Dr. Jasmina Gačanin
Jasmina Gačanin, prize holder of Karl-von-Frisch-Preis (VBiO) and Scheffel-Preis (Literarische Gesellschaft), received her B.Sc. (2013) and M.Sc. (2015) degrees in Biochemistry, Ulm University, Germany, as a scholarship holder of the “Studienstiftung des deutschen Volkes”. Following, she developed multifunctional hydrogels for medicine during her dissertation in the group of Prof. Dr. Tanja Weil at Ulm University and graduated with summa cum laude in 2020. Jasmina continued her work as a postdoctoral researcher in the group of Prof. Weil at the MPI-P in Mainz as project responsible at the MPI-P, within the framework of two industrial cooperations: BMBF projects "Next Generation Injectable, Adaptive Hydrogels" (InGel-NxG) and "New bio-based rheology modifiers” (Kosmogel). In 2023, Jasmina has been appointed as a “Peretti-Schmucker Fellow”, with the position donated by The Nando and Elsa Peretti Foundation. The research project will address an urgent need in the treatment of skin through newly developed innovative biomaterials – hydrogel-cell formulations as living biomaterials for the next-generation treatment of skin related conditions, wound healing, or tissue engineering. In 2023, Jasmina was appointed as a group leader at MPI-P and leads the new cell-instructive materials group focusing on the development of multifunctional 3D biohybrid materials for medical applications, with focus on regenerative medicine and personal care.
Research Interests
Cell-Instructive Materials: Biohybrids for Applications in Medicine, Health Care and Personal Care
Our research focuses on multifunctional hybrid hydrogels for medicinal applications such as tissue engineering and drug delivery employing various biomolecules such as proteins, peptides, and DNA. Hydrogels that instruct cellular functions to e.g., restore damaged tissue while allowing minimally invasive application and therapeutic options are in high demand in regenerative medicine. Current systems can rarely cover all highly attractive material properties required (high definition, biocompatibility, self-healing…). Considering these aspects and inspired by the complex interplay of molecules in Nature, we explore the combination of the stability of covalent bonds with the dynamic behavior introduced by supramolecular chemistry to develop cell-instructive materials that enable interactivity, responsiveness, and adaptability.
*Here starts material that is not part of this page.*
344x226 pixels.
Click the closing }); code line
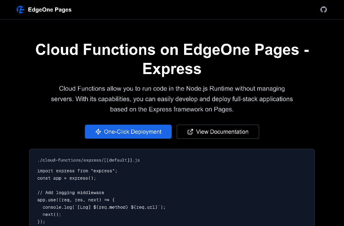(41, 221)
Here, protein-derived backbones are especially attractive when combined with supramolecular gelators of either DNA or nanofiber-forming peptides: The resulting hydrogels demonstrate impressive material and biological properties like thixotropic behavior and biocompatibility.[1-4] While DNA programmability achieves controlled delivery of bioactive protein to e.g., control cell population[1,2], crosslinking peptide grafts facilitate gel injection to minimize damage to healthy tissue[3]. Cooperative projects with partners from industry explored the development of hydrogel platforms as novel treatment options or as bio-based rheology modifiers. Overall, a broad and interdisciplinary approach is pursued (synthesis, material characterization (e.g. rheology, cell studies, biofabrication) within fundamental research and application-oriented projects.
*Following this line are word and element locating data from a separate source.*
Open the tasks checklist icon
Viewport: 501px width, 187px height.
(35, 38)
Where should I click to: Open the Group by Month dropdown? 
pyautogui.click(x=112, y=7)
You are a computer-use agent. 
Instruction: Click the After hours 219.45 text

Key Achievements: Depsi-peptide principle for controlling structure formation in peptide nanofibrils and implementation of structural control as platform over multiple length-scales: peptides - biohybrids – hydrogels. By synthesizing self-assembling peptides as so-called Depsi-peptides, the intrinsic structure formation in solutions becomes controllable. This provides a defined chemistry as aggregation can be specifically activated.